File: Image_Datasets.zip
Description: Contains labels and cellphone imagery that was used to train the Mask R-CNN model.
- SP_dataset: contains two folders:
- annotations: labels for individual sweetpotato regions in json format, as produced by the VGG Image Annotator (VIA) tool. Documentation on this format is provided at their github: https://github.com/ox-vgg/via
- Images: contains four folders:
- all: All data in one place. These are cellphone images that were used to train the Mask R-CNN model and can be associated with the annotations in the annotations folder.
- test: 20% testing data that was used for model developing and assessments.
- train: 60% training data that was used for model developing and assessments.

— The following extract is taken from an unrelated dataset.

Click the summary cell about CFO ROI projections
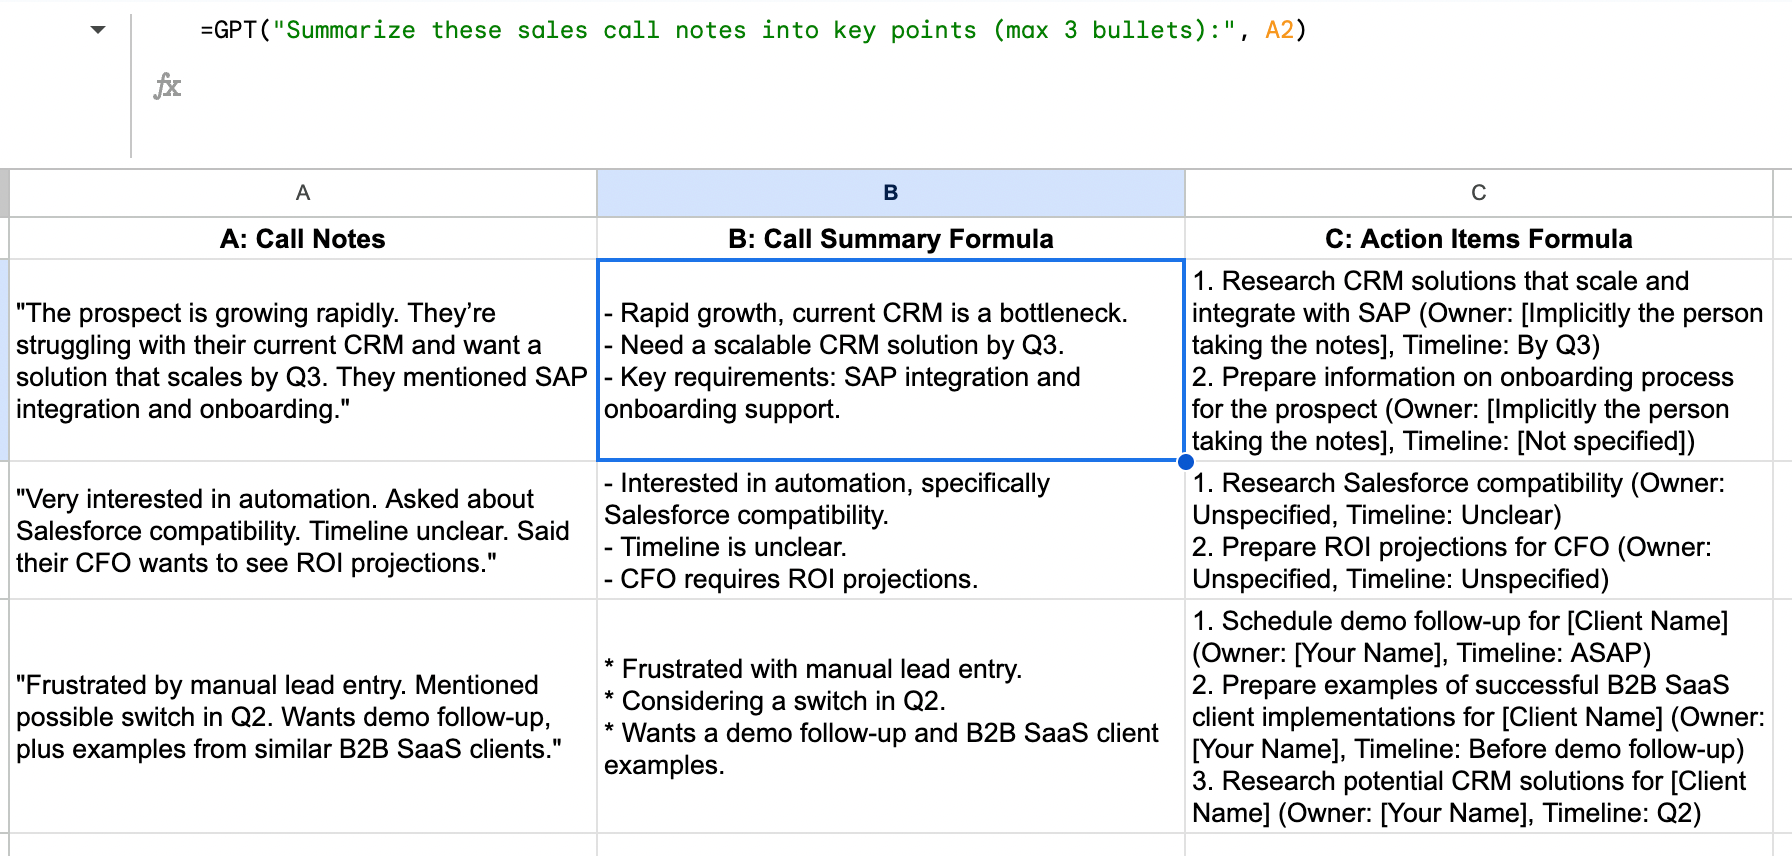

- validate: 20% validation data that was used for model developing and assessments.
File: model_final.zip
Description: Contains the model coefficients of the trained Mask R-CNN data, for use with detectron2. This is a single file with the format “.pth”. Once detectron2 package is installed, this file is pointed to instead of the default. This would be initialized as follows:
\#Initialize configuration for Mask-RCNN
cfg = get_cfg()
cfg.merge_from_file("/home/user/Downloads/detectron2/configs/COCO-InstanceSegmentation/mask_rcnn_R_50_FPN_3x.yaml")
cfg.DATALOADER.NUM_WORKERS = 2
cfg.MODEL.DEVICE = "cpu" #change to “cuda” if nvidia gpu is present.
cfg.MODEL.ROI_HEADS.NUM_CLASSES = 1
cfg.MODEL.WEIGHTS = r'/home/user/Downloads/detectron2/model_final.pth'
Code/software
Code is present in "SweetAPPS_MaskRCNN_DataValidation". This file was tested with Google Colab using the “SweetAPPS_MaskRCNN_DataValidation.ipynb” file. As an alternative, users can setup a Python environment and run “SweetAPPS_MaskRCNN_DataValidation.py” with the following Anaconda installation command:
conda create -n sweetapps_analysis_env python=3.10 pandas matplotlib numpy scipy scikit-learn opencv -c conda-forge
conda activate sweetapps_analysis_env
However, the following commands assume the use of Google Colab:
- Import data into a Google Drive folder. For this example, we assume creation of a folder “SweetAPPS_Colab” under your “My Drive”. Note that folder locations will have to be adjusted in the Colab code if it is different.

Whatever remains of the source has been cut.